William Gibson is the author of Neuromancer and the writer who coined the term "cyberspace". Other novels include Count Zero, Mona Lisa Overdrive and All Tomorrow's Parties. He wrote the film script of Johnny Mnemonic based on his short story. Pattern Recognition was published in April.

Swamped: Pines Elementary School near Norfolk, Virginia: the address was nicer than the reality! It was a 1950s red-brick structure. Whatever they were doing at school didn't include teaching me to read and there was some dismay about this from my parents. Perhaps encouraged by my mother, I began to read her bound copies of the Pogo comics by Walt Kelly, which was written in semi-dialect and set in a swamp in an imaginary version of America's South: we lived pretty much in a swamp in the South.

Basketball case: I was only there for a year and a bit; then my father died suddenly in an accident and my mother moved back to Wytheville, the isolated small town in Virginia where they came from. For me, this was like having to move back into the past, from the 1950s to the 1940s or even 1930s.

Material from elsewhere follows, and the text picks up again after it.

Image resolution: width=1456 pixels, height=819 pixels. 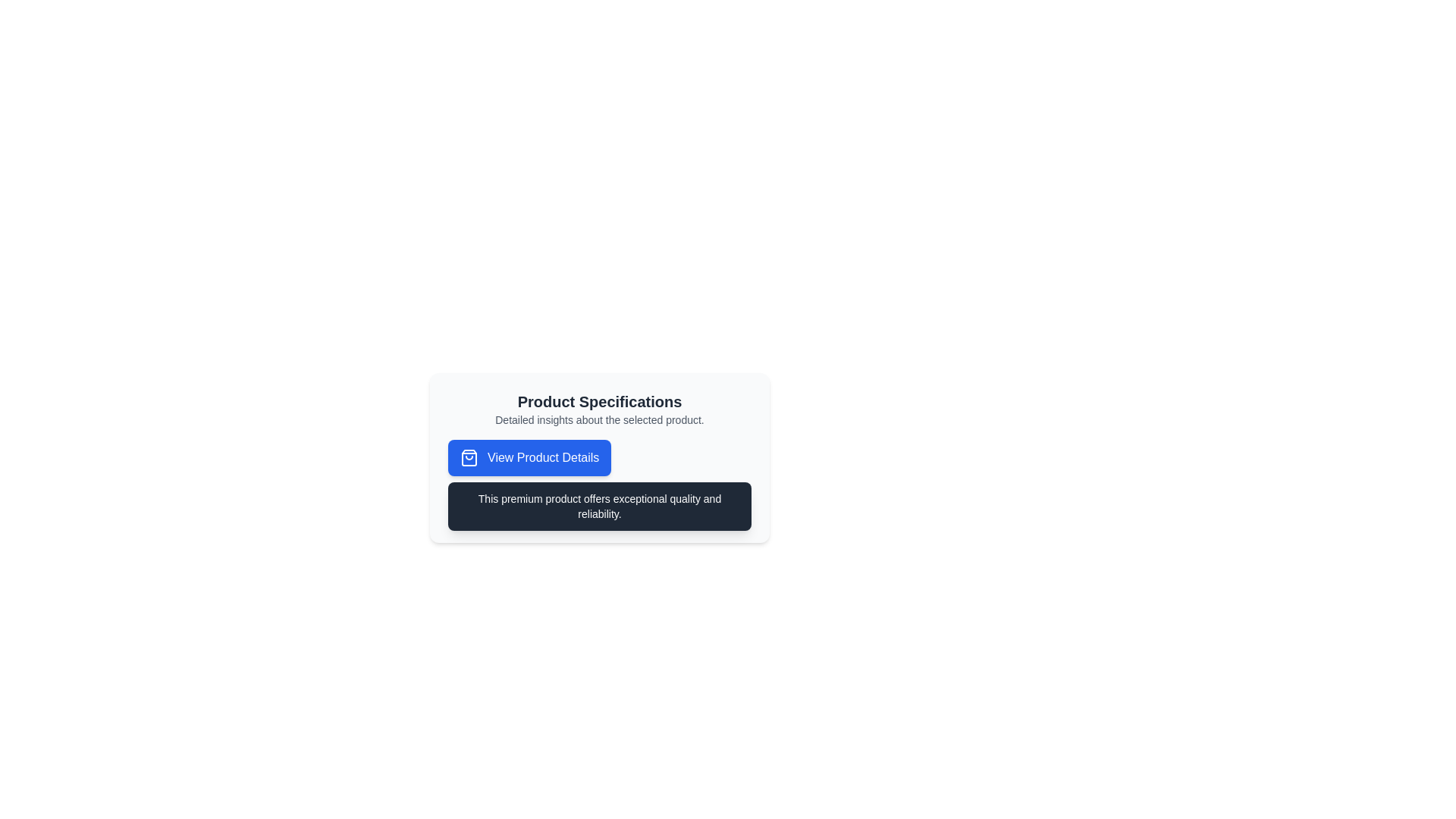 I want to click on the button with a blue background that has white text reading 'View Product Details' and a shopping bag icon, located below the 'Product Specifications' header, so click(x=599, y=457).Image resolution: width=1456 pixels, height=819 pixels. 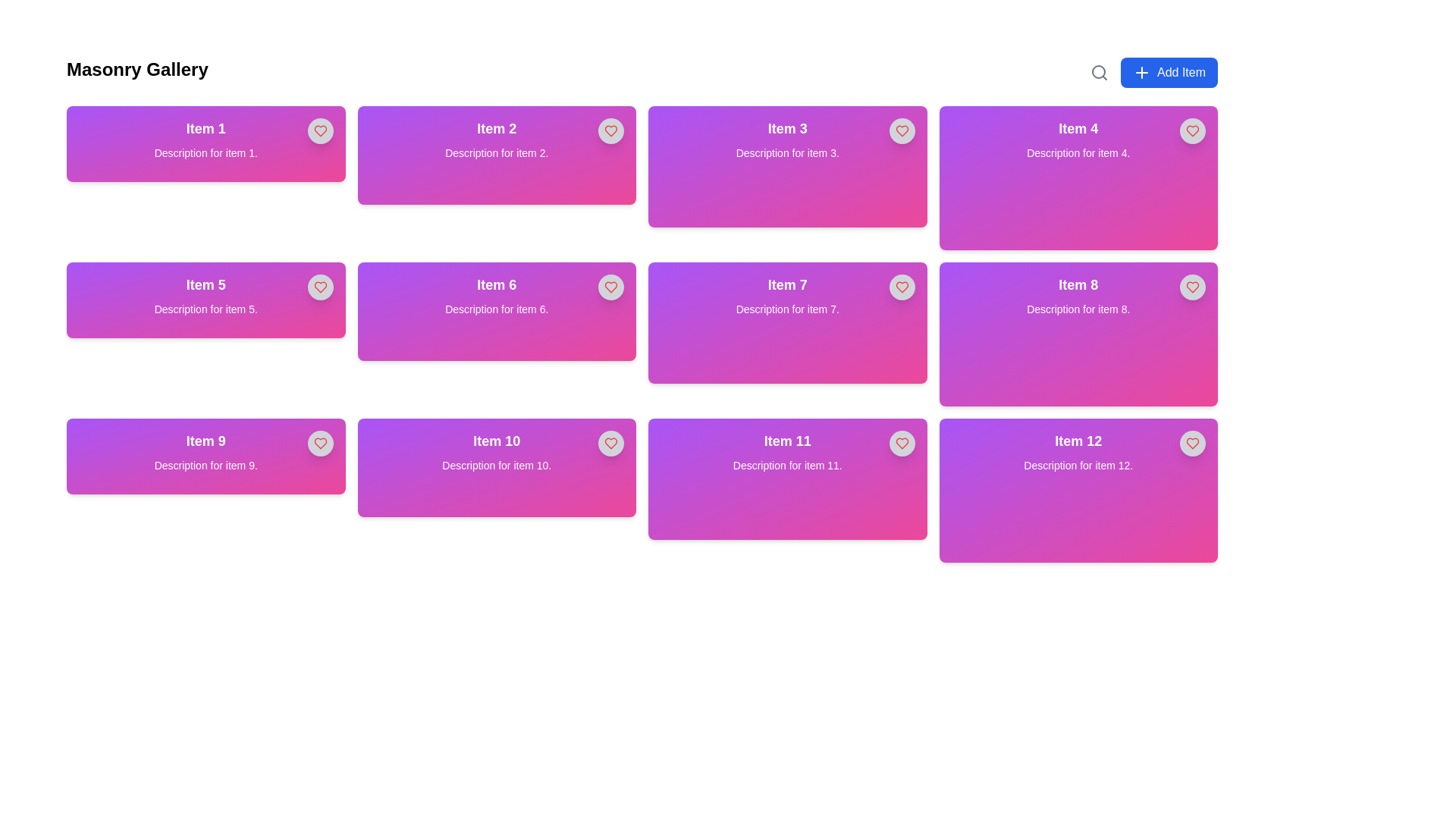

Spiller Elementary was a Victorian-American, falling-apart, brick building with pigeons in the attic: very Gothic. George Wythe High School was not a good time for me education-wise. I was very tall, but not interested in basketball, which was the national sport in that part of the country. I was reduced to staying in my room with my books and records.

Not SATisfactory: In frustration at my poor marks, my mother threatened me with boarding school and I surprised her by saying, "Yes - Southern California!". She couldn't afford California so at 15 I went halfway, to Arizona. I had vague allergies which in another time would have been called asthma and the clear dry air of Arizona was deemed good for this.

At Southern Arizona School for Boys I resented the structure but it forced me to be a social being, which was what I most needed. At 15 or 16 we took the SAT - Scholastic Aptitude Tests. For most people the SAT score was very important because every higher education institution would want to see these scores, which would probably weigh as much as the accumulated marks at high school. Out of, I think, 150 I got five for maths and for the written section I got 148. They didn't like that, on the grounds that it was impossible: I was doing it deliberately!

Having had my father die when I was eight, I was 18 when my mother died, so I ended up wandering away from my education and left Southern Arizona without having graduated from the school.

Goodbye, Vietnam: It was 1967, the Summer of Love. I was material for the draft [the call-up for the Vietnam War] so I went to Toronto and did what was necessary to survive. I didn't want to get killed: I wouldn't characterise it as a political decision. By 1972 I had met the girl I married. I moved to Vancouver, where my wife was finishing a Bachelor's degree at the University of British Columbia.

I began taking a few night courses in English and film history. I realised that if as a full-time student one's grades were sufficiently high, one would be forgiven one's student loans. It occurred to me that if I took only the courses which looked congenial, I would be able to maintain this high average without too much work.

Campus Follower: My wife went on to her Masters and I got a BA in English literature. I then hung around campus for a couple of years and became a sort of unlicensed graduate, doing odd jobs for the English and film history professors. I would mark undergraduate essays and was one of those guys shuffling around making overhead projectors work; I began to think I would become one permanently. It was at that point I began writing fiction, although, even when I had published my first short stories, I suffered from "impostor syndrome"; I felt that they'd come and arrest me for impersonating a writer.